MONTRÉAL (VN) — Still only 24 years old, Tim Wellens (Lotto Soudal) has established himself as a connoisseur of the do-or-die attack. Sometimes he strikes out big-time. Sometimes he delivers, and it’s a thing to behold.
If the past month is any indication, it looks like he’s starting to get the hang of turning bold attempts into big results. Either alone or with a companion, all-or-nothing late breakaways have landed him three huge victories in the last 30 days: a stage win and the overall victory in the Eneco Tour in August, and now his first WorldTour one-day win in the Grand Prix Cycliste de Montréal.
In the final lap of Sunday’s rain-soaked circuit race in Canada, Wellens made a late escape with Adam Yates (Orica-GreenEdge) to outfox the peloton, and then left an exhausted Yates behind in the final 100 meters.
“Orica-GreenEdge and Etixx-Quick-Step had led for most of the day and in the final climb I told myself I’d better go or risk being upstaged by riders of either team,” Wellens said. “I jumped in Adam’s wheel and we managed to make a gap and work well together to battle it out in the finale.”
Some fans of cycling find today’s peloton too hesitant to engage in daring attacks, but Wellens has shown that he is not interested in settling for an anonymous spot in the top 20. Whether going off the front alone or with a bit of company, he is not the type to hold anything back when he sees his moment, even if that means doing the lion’s share of the work in a small group to keep chasers at bay.

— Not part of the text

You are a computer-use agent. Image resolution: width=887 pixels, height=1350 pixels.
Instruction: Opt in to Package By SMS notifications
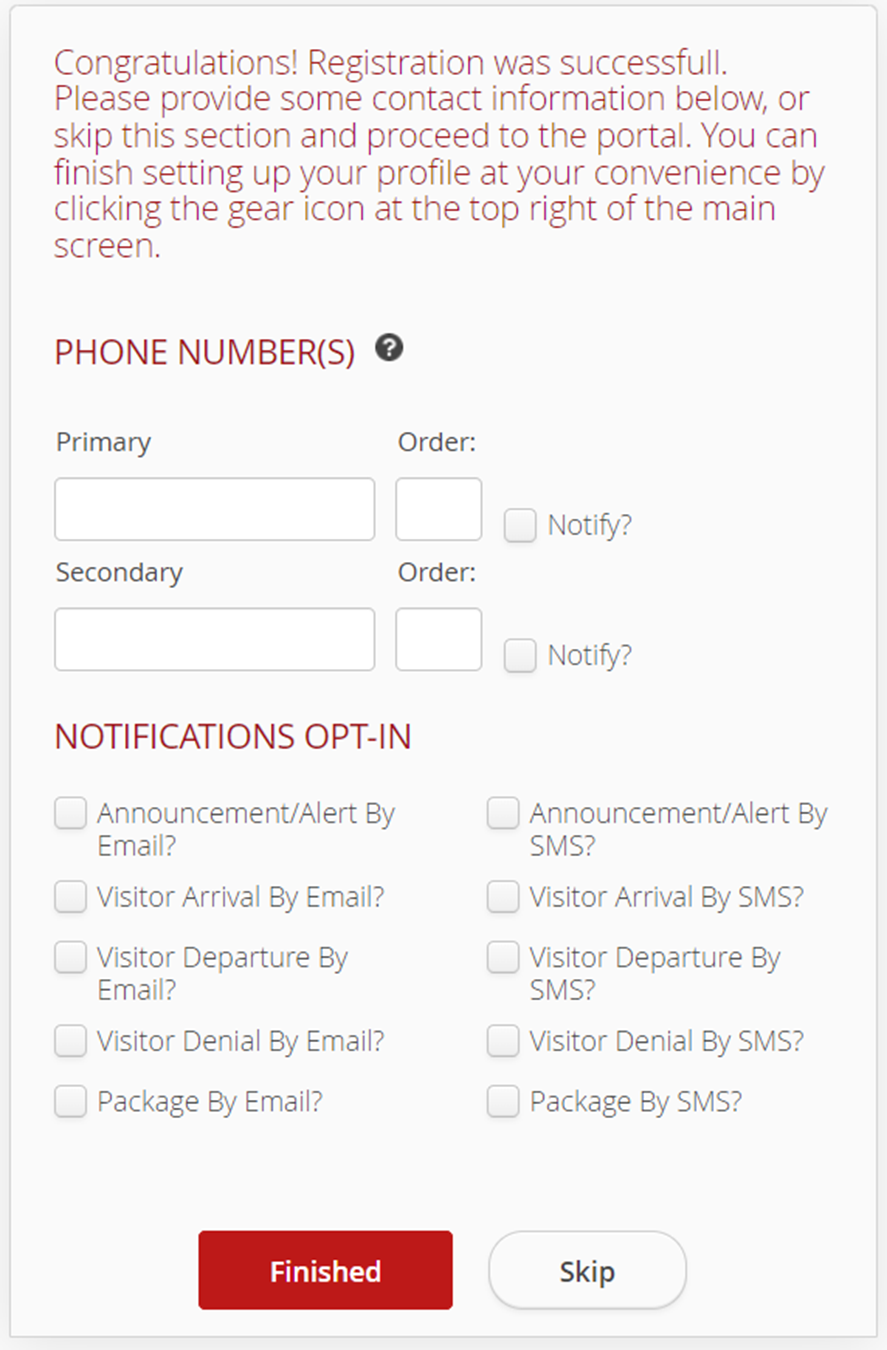click(x=503, y=1101)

“I attacked on the last long climb and then Tim came across to me, and then he gave me a big turn right away, so he was super strong,” said Yates. “And then all the way in towards the finish, he was doing the most work and giving the biggest turns so I think it showed that not just at the finish he was stronger, but basically from the top of the climb all the way to the finish.”

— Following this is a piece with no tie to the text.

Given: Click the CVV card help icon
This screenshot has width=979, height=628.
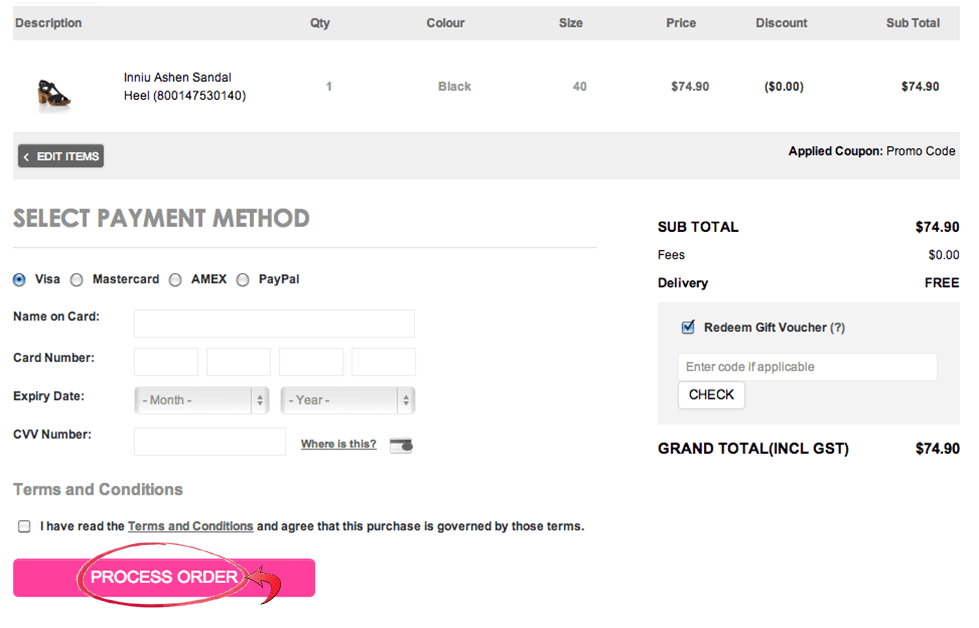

A 23-year-old Wellens burst onto the scene with a surprise 2014 Eneco Tour win last August, sticking a solo move 10km from the stage-6 finish to take the stage and ultimately the overall victory. He couldn’t fly under anyone’s radar after that.
Some riders lose that attacking spirit as they develop into consistent contenders, but that doesn’t appear to be the case for Wellens. After winning that Eneco Tour, he made an ultimately unsuccessful attempt to solo clear in Il Lombardia in October. This spring, he launched a blistering attack on the penultimate climb of the 2015 Flèche Wallonne, only to be caught just 500 meters from the finish line.

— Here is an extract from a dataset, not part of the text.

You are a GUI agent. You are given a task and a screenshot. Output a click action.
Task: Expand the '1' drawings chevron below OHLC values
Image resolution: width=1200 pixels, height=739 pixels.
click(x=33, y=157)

He made it all the way through July without delivering on another home-run attempt, suggesting that perhaps his 2014 Eneco Tour win was a flash in the pan — but he proved otherwise in his return to the 2015 Eneco Tour. No one could claim ignorance of his potential this time around, and yet he still managed to outwit the pack, again in the sixth stage of the race. Just as in 2014, he launched a long-range move that gave him the stage win and enough of a GC gap to repeat as champion.
Success on classics terrain in the Eneco Tour makes Wellens an obvious candidate for success in the one-day races as well, but his palmares was devoid of podium results in WorldTour one-day events until Sunday’s GP Montréal. With that under his belt, he seems poised to land bigger and better results.
While he’s proud to have some impressive victories on his palmares already, Wellens is driven most by the prospect of winning races like Liège-Bastogne-Liège and Il Lombardia.
“That’s really why I train,” he said when asked about his ambitions in the monuments.
He’ll have his chance at that level of success soon. Wellens now shifts his focus to Lombardia, where an especially challenging profile will have the aggressive types salivating. For Wellens, it’s a chance to go from winning big races to winning one of the biggest, and in all-out pursuit of that goal, he doesn’t mind being left off the Belgian worlds squad — in fact, he was even willing to take himself out of consideration.
“I actually called [Belgian team selector] Carlo Bomans about the world championships and told him my main goal for the end of the season was the Tour of Lombardy, and worlds was not an ideal preparation for that. He told me he had not planned to call me up anyway,” Wellens said with a smile.
With the form he has shown since August, Wellens will be among the top contenders in the Italian monument in the first week of October. Whether he can take that big win remains to be seen, but it’s seems certain that he’ll swing for the fences if he sees even the slightest opportunity.